Teaching this election won’t be easy

Yesterday, Republican presidential candidate Donald Trump renewed his pledge to build a wall at the Mexican border, deport 11 million illegal immigrants and suspend immigration from countries like Libya and Syria.

In our public school classrooms, we have students who would be deported — or at the very least harassed about their immigration status — if he is elected.

We also have students who embrace Trump’s views and rhetoric.

That sounds like a fight waiting to happen.

So here is our challenge: How do we make our classrooms safe spaces for all of these students’ divergent views and life experiences?

2016 is not — as some have claimed — the most divisive moment in American history. But it is the most divisive political season since I started teaching social studies 20 years ago, perhaps even since the Vietnam War.

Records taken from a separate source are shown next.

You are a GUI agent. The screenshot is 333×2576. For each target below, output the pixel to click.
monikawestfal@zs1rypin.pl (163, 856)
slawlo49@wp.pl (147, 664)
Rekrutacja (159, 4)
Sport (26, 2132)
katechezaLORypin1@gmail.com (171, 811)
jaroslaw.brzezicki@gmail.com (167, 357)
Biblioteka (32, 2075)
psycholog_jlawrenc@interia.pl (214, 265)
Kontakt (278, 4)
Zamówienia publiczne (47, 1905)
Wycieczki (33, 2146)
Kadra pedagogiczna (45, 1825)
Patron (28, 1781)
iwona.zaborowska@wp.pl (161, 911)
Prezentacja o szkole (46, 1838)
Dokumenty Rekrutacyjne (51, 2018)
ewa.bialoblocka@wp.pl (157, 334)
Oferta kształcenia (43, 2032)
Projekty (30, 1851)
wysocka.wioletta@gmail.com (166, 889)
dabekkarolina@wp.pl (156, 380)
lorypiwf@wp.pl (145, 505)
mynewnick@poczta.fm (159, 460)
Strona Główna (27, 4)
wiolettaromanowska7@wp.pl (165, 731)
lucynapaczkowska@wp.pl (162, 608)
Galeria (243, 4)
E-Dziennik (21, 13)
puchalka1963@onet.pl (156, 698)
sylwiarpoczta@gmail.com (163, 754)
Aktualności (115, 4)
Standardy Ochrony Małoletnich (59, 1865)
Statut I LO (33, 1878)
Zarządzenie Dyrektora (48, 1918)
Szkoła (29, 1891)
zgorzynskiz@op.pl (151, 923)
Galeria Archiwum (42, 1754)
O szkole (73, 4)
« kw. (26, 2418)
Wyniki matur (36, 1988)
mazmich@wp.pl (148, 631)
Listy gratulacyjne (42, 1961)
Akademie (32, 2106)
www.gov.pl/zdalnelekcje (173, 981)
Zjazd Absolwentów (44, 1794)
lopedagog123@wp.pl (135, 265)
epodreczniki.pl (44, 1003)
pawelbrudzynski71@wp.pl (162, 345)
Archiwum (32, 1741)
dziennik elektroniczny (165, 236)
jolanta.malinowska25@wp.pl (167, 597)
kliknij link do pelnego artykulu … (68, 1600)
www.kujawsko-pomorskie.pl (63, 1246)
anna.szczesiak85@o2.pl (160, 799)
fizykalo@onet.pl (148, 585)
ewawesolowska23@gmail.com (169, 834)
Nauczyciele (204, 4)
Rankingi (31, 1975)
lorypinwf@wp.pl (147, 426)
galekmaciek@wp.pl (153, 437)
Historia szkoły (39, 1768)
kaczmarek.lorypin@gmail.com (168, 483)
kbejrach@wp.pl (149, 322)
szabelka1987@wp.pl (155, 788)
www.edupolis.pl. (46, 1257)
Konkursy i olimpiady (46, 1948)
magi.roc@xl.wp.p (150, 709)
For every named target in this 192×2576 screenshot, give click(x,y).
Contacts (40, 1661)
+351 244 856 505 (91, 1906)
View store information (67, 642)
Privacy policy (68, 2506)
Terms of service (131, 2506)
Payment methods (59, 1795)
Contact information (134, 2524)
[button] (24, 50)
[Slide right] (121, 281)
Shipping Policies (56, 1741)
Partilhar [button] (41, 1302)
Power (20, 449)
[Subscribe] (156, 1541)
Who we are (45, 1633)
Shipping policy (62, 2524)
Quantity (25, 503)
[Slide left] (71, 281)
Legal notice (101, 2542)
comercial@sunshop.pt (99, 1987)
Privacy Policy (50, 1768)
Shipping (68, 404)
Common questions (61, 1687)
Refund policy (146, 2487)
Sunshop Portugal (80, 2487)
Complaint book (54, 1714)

In the ’60s, many teachers and schools responded by simply clamping down and forbidding students to talk about the war or protest movement. The Tinker v. Des Moines case, which ultimately assured protection for most student speech, started with exactly that — school officials denying students the ability to wage even a silent anti-war protest, arguing it would “disrupt” the school environment.

We can look back now and laugh at the absurdity of that argument. What is education about, if not engaging students’ minds in thinking about the important issues around them?

But it’s easier to sympathize with those administrators when you think about the prospect of students debating Trump’s immigration proposal in class today. Teachers who want to engage their students in critical thinking about American politics have their work cut out for them.

Can a student whose parents crossed the border illegally really talk calmly, face to face, with a classmate who favors deportation?

Still, we can’t duck from this challenge or act like our predecessors. We must be courageous enough to engage our students in these discussions — and thoughtful enough to construct them in a way that respects all views and doesn’t cause harm.

Outside of our school walls, Americans seem to have lost the ability to engage in civil discourse. Voters on both sides of the spectrum listen to talk radio that supports their views, share social media posts with friends who agree with them, and isolate themselves from other voices and opinions.

Inside of school, we must teach these civic skills. We need to create places in our high schools where soon-to-be voters can not only talk with those who are different from them, but listen to them as well. If we are successful, maybe tomorrow’s voters will be more willing to entertain diverse opinions than we are now.

How can we do it?

We need to start this fall by laying clear, consistent ground rules for class discussions. Everyone counts; everyone participates; everyone listens respectfully. We need to teach some quiet students how to speak up, and teach the dominating voices how to listen.

We need to keep our views out of the discussion and play devil’s advocate when necessary, especially when either side is outnumbered or intimidated.

We need to remember that students — even the most strident ones — are still forming their political beliefs. We need to assume the best about their intentions and not try to “correct’ them.

If this all sounds too complicated, it doesn’t have to be. I’ll be posting a free election lesson here later this month. If you have ideas or resources, please share them as well.

We can turn this election season into an incredible teachable moment, and if we do so, we can impact the conversation for years to come.